So-called crash for cash (C4C) fraudsters are forcing UK insurers to charge decent honest right-thinking motor insurance policyholders £5 million more for their car insurance than they would otherwise have had to.

And that’s not £5m more a year. It’s not £5m more a month. It’s not even £5m more a week. It’s £5m added the the cost of your private car insurance policy every single day of the year!

That, at least, was the claim made by big yellow insurance company Uvavu, who also claim that 36,000 fake crashes have been staged on the UK’s roads over the past two years, prompting widespread calls for a complete ban on motor insurance claims until we can figure out what the h*ll is going on.

Insurers in particular have had enough of empty government promises to stem the flood of spurious personal injury claims that threatens insurers’ ability to earn a decent crust without constantly increasing premiums.

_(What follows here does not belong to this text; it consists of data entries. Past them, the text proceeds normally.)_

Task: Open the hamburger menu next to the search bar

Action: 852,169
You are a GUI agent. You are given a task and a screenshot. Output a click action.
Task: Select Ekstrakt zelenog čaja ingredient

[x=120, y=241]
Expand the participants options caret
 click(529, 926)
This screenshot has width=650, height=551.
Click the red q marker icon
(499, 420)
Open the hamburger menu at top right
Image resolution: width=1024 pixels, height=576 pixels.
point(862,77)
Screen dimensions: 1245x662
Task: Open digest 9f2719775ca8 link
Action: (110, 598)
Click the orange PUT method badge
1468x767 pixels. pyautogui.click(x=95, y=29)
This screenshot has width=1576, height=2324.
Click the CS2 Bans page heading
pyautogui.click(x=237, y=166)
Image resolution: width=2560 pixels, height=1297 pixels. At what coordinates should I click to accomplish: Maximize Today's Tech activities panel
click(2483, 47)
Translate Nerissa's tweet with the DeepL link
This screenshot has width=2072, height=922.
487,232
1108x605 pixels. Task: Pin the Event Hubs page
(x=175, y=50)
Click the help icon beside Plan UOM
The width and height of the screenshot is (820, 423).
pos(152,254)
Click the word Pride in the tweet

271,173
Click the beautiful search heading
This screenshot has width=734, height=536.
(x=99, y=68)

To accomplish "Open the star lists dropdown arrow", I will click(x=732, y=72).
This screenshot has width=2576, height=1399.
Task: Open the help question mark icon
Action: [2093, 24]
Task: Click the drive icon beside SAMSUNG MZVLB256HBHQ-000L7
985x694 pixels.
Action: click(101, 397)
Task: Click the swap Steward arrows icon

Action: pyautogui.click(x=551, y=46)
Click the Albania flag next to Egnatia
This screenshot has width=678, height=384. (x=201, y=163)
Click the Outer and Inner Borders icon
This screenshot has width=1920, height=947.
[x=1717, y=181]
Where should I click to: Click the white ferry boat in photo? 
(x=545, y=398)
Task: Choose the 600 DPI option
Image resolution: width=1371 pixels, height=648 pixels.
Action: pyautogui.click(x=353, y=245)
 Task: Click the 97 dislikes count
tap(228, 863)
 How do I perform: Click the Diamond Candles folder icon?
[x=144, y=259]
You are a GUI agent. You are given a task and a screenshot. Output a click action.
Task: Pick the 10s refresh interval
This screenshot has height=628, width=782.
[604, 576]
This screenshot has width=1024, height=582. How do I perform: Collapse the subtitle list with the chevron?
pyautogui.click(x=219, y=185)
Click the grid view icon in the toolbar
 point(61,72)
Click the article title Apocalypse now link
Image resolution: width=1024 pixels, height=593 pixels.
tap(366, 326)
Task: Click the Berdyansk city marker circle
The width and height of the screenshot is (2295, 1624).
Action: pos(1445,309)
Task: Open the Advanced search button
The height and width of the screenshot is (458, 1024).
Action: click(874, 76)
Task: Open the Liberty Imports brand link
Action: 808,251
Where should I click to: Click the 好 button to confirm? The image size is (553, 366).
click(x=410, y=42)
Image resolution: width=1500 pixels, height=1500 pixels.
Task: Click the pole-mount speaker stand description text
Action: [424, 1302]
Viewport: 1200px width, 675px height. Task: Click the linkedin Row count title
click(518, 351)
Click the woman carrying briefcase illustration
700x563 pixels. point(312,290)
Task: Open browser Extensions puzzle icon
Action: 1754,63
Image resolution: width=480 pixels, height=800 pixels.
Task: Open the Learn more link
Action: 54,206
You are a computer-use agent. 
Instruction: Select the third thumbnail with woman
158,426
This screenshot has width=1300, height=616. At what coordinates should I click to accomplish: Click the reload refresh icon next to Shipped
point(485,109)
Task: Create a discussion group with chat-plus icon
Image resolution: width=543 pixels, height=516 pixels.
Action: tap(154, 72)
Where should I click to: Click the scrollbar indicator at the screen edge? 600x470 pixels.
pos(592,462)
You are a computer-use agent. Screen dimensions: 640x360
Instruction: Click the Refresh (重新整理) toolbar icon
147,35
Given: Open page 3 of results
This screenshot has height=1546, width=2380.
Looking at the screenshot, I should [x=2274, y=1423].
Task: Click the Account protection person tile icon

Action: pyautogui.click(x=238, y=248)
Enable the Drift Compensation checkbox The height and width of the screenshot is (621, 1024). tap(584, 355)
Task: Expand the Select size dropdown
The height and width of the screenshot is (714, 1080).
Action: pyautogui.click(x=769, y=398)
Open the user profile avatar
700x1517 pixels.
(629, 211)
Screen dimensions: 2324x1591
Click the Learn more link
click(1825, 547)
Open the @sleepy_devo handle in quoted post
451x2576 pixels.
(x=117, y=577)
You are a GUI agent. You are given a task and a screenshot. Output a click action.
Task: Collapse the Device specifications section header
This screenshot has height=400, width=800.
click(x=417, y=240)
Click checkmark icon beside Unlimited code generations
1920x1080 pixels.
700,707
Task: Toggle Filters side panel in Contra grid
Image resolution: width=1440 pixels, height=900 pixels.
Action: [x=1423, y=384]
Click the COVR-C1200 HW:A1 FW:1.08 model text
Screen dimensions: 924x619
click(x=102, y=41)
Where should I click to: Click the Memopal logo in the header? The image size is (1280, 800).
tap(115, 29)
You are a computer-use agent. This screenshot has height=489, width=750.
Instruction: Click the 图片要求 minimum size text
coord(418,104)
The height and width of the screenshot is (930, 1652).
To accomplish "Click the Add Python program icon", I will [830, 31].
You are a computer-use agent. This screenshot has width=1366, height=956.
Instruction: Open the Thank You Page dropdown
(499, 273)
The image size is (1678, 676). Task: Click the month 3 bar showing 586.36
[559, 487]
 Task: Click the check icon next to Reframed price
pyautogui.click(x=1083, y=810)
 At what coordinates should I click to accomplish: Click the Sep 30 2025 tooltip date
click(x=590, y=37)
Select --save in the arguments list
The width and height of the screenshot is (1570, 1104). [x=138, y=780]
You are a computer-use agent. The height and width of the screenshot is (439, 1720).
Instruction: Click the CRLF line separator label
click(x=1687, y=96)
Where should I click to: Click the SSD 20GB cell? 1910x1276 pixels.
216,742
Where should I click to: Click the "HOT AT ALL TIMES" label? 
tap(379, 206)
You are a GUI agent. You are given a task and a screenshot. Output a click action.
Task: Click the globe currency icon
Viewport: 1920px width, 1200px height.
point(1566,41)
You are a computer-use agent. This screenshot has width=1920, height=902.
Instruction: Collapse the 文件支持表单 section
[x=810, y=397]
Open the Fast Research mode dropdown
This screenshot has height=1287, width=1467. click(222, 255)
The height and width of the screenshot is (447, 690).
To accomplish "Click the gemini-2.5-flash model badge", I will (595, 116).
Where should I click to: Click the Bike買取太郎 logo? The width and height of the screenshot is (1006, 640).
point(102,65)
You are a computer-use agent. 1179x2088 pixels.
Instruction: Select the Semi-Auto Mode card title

It was two years ago, Uvavu note, when then Chancellor George Frogspawn said he’d have it all sorted out in no time by cutting compensation for trifling harms and banning lawyers from recovering costs on low-value claims.

Since then, there have been another 1.5 million payouts made for minor injuries (totalling £2.7bn in claims costs, £1m in lawyers’ fees and thus £5m a day added to your motor insurance costs and ours, Dear Reader). When, Oh when, will a halt be finally called to all this costly nonsense?!

Uvavu says it has thrown out one in every seven third-party whiplash claims it’s received over the past year on the basis that they might have been dodgy (i.e. the claims might have been dodgy).

The company also said it had fought 1,200 cases in which it thought its policyholders had been wrongly accused of causing injury, winning around three quarters of them, and securing 250 findings of fundamental dishonesty.

Uvavu employs 5,000 people in desolate provincial backwater Norwich and – provided something gets done soon to staunch the flow of ‘personal injury’ pay-outs that is bleeding its decent ordinary claims-free customers dry – hopes to continue so doing.